In the United States, an estimated 55,400 people will be diagnosed with pancreatic cancer in 2018.
Three to 12 weeks after surgery, 493 patients were randomly assigned in France and in Canada to receive either gemcitabine or mFOLFIRINOX for six months.
The mFOLFIRINOX regimen combines four chemotherapy medicines: oxaliplatin, leucovorin (folinic acid), irinotecan, and 5-fluorouracil.
A very similar regimen is already used as an initial treatment for metastatic pancreatic cancer, and this study shows FOLFIRINOX can also benefit patients with earlier-stage disease.
Key findings
At a median follow-up of 33.6 months, the median length of time without recurrence of pancreatic cancer (disease-free survival) was much longer in the mFOLFIRINOX group than in the gemcitabine group (21.6 months vs. 12.8 months), as was the median overall survival (54.4 months with mFOLFIRINOX vs. 35.0 months with gemcitabine).
The benefit of the mFOLFIRINOX is observed in all subgroups of patients.
mFOLFIRINOX also markedly extended the time until metastases appeared (median 30.4 months vs. 17.0 months with gemcitabine).
Overall, more patients experienced severe side effects (mainly haematologic) in the mFOLFIRINOX group than in the gemcitabine group (76% vs. 53%), but the side effects were manageable, according to the authors.
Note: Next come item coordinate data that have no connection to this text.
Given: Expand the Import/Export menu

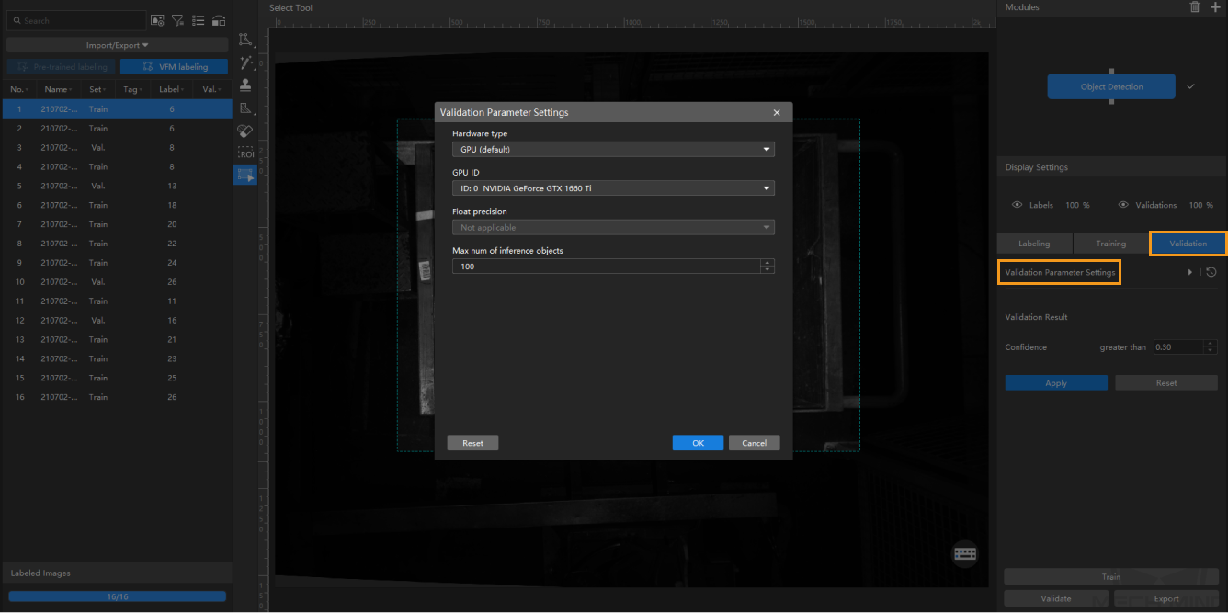Looking at the screenshot, I should 117,45.

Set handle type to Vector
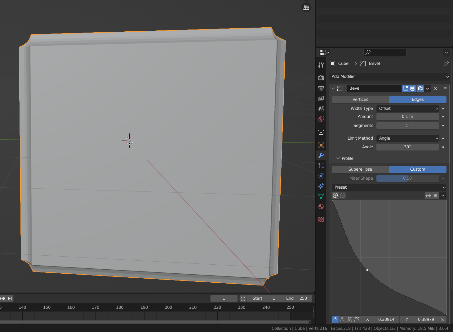(x=342, y=319)
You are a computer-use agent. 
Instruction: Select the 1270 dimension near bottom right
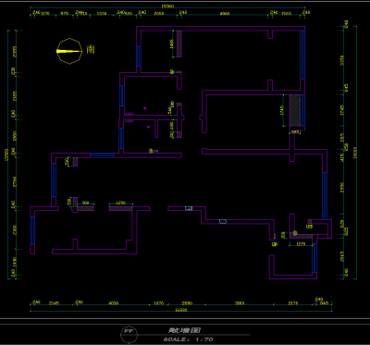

One treatment- related death occurred in the gemcitabine group, and none in the mFOLFIRINOX group.
The types of side effects also differed between the two groups.
The most common side effects of gemcitabine were headache, fever, flu-like symptoms, swelling, and low white blood cell counts.
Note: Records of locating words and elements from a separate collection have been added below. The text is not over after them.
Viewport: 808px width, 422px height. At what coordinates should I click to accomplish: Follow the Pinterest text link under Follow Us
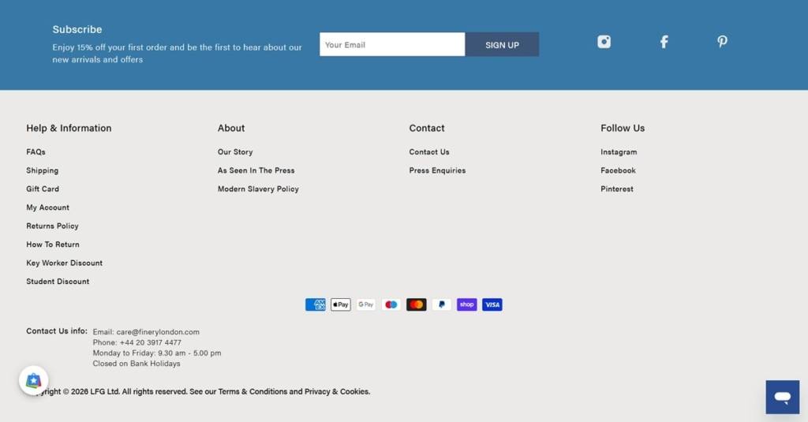617,189
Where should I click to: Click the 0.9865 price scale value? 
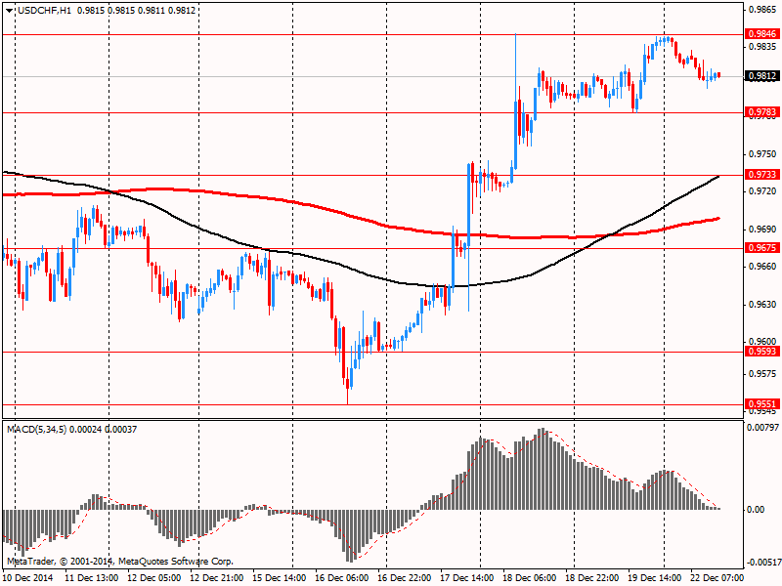[x=762, y=10]
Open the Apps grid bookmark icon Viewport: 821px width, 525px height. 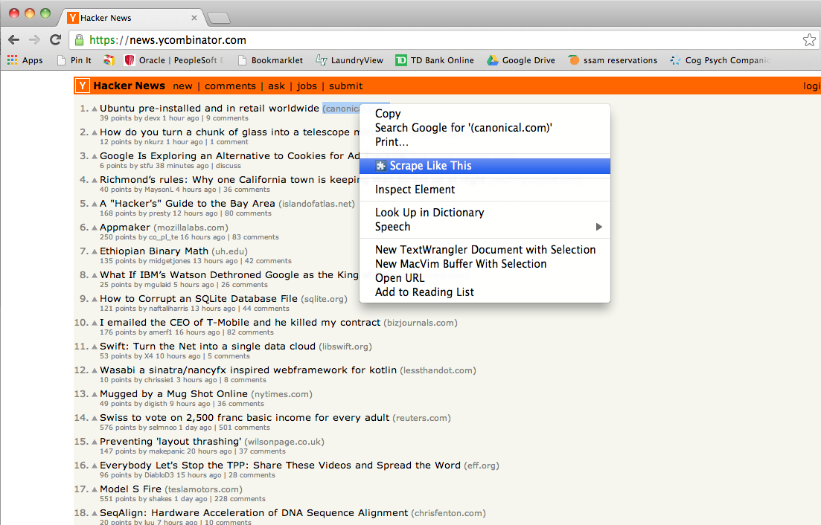(x=12, y=60)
Patients who received mFOLFIRINOX had more diarrhoea, nausea, vomiting, and fatigue.
There was no difference in the risk of febrile neutropenia (a dangerous complication characterised by fever and low white blood cell counts) between the two groups.
Past medical history of ischemic heart disease represents a risk with either regimen, but particularly mFOLFIRINOX.
Patients should be assessed for underlying heart disease before starting this adjuvant treatment, a precaution that is routine for many people with cancer receiving surgery and chemotherapy.
Next steps
The next step will be to explore the timing of chemotherapy.
Patients may benefit from receiving chemotherapy before surgery (neoadjuvant chemotherapy) to shrink the tumour, to destroy undetectable micrometastases and increase the chance that the tumour can be completely removed through surgery.
Dr. Conroy noted that mFOLFIRINOX appears to be a good candidate for neoadjuvant chemotherapy.
Another option is to give half the cycles of chemotherapy before, and the other half after surgery (perioperative chemotherapy).
Ongoing clinical trials are already testing both of these approaches.